The growing demand for High Definition Television sets creates some difficulties in regards to finding programming to see on...
The growing demand for High Definition Television sets creates some difficulties in regards to finding programming to see on them. Some tv suppliers have taken the initiative to create new programming in High Definition. This is apparent in several recently offered High Definition stations like HDNet which supplies accessibility to traveling programs, and special occasions, concerts, documentaries, news all in High Def. As do Ultra HD, Gallery HD, and Rush HD Equator HD and Discovery HD Theatre both create initial content in High Definition. Several other stations like Kung Fu HD feature and Creatures HD remastered older films for their content. Although most of these films likely were not intentionally filmed in the High Definition format, the fact that they’ve the wide screen 16:9 aspect ratio needed for High Definition and were filmed in a high resolution so that the pictures would be kept on a big display, makes them perfect for High Definition programming.

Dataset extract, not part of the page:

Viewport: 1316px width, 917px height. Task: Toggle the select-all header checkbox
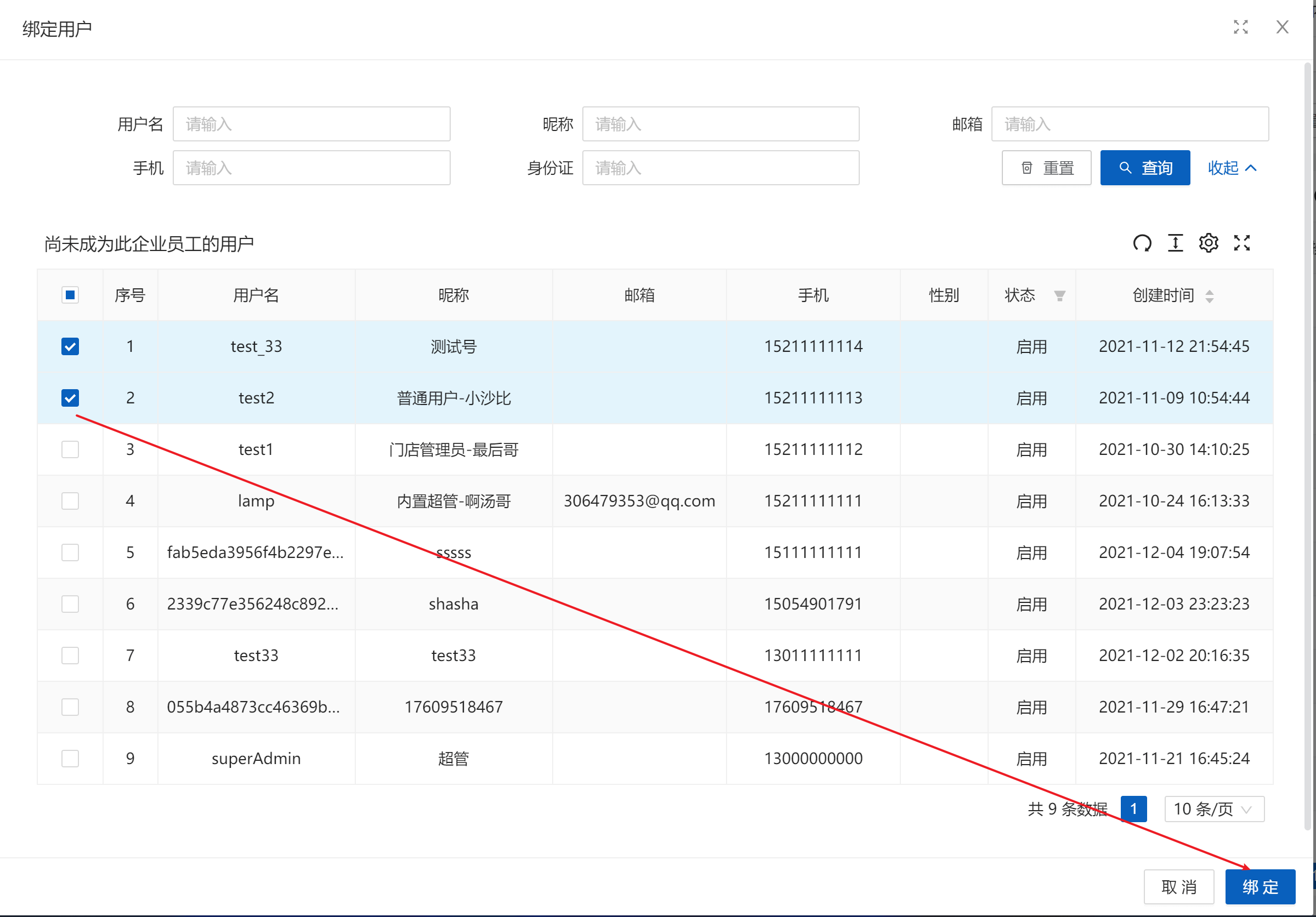pyautogui.click(x=70, y=295)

We see a possible issue though when folks begin to discuss remastering old television shows, like Star Trek and Gilligan’s Island, to satisfy with High Definition conditions. The fact they have a lesser resolution than High Def needs is not much of a trouble- presumably it’d not be impossible to go in and add more detail to the image on the pixel by pixel amount. The difficulty comes from the fact that all those old shows had a 4:3 aspect ratio designed to fit regular standard televisions. that are definition It is simple to turn a 16:9 aspect ratio into a 4:3 aspect ratio. It is done on a regular basis and that is what is meant by the statement you frequently see when you view a video cassette of a picture: “This picture was altered from it’s first variant. It’s been reformatted to fit your display.” When a 16:9 film is reformatted, that means that the 16:9 image has been compressed so that everything and everyone in the image seems unnaturally tall and lanky, or the left and right side of the image have been chopped off so that it’ll fit on the display. The latter is more common, although some DVD players will do the former mechanically. The other option would be to show the whole 16:9 image on the 4:3 screen and black out the top and the underside so that it keeps it’s original format and all the pictures keep their correct percentages.

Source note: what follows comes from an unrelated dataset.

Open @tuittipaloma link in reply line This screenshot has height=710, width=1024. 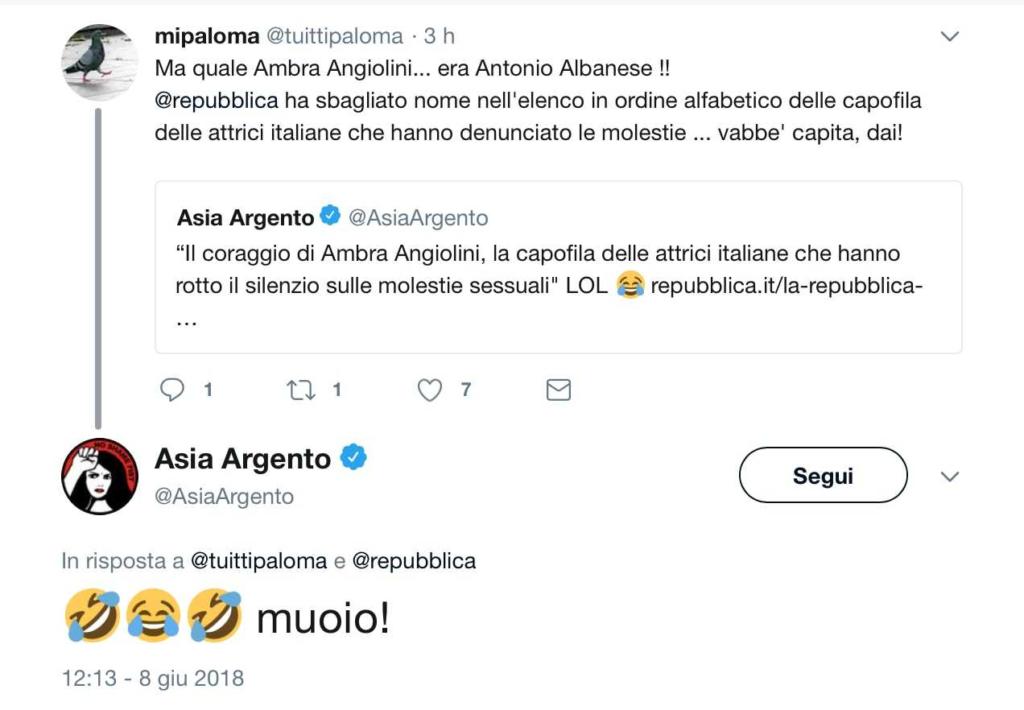pyautogui.click(x=259, y=561)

The thought that someone might try to make a 4:3 picture to fill up a 16:9 display is even more troubling. Possibly it’d be possible to digitally stretch the image to take up the whole display, but that would make everything seem even more foolish than the same procedure described previously. It’d also be possible to show the picture with 4:3 proportions on a 16:9 screen and black out the fresh left and right of the screen, but that would defeat the purpose of High Definition. Why not chop off the top and or the underparts of the the 4:3 picture and have what is left over take up the whole 16:9 display? This answer is of course unacceptable because it wouldn’t permit us to see Gilligan’s hallmark hat or Mr. Spock’s pointy ears!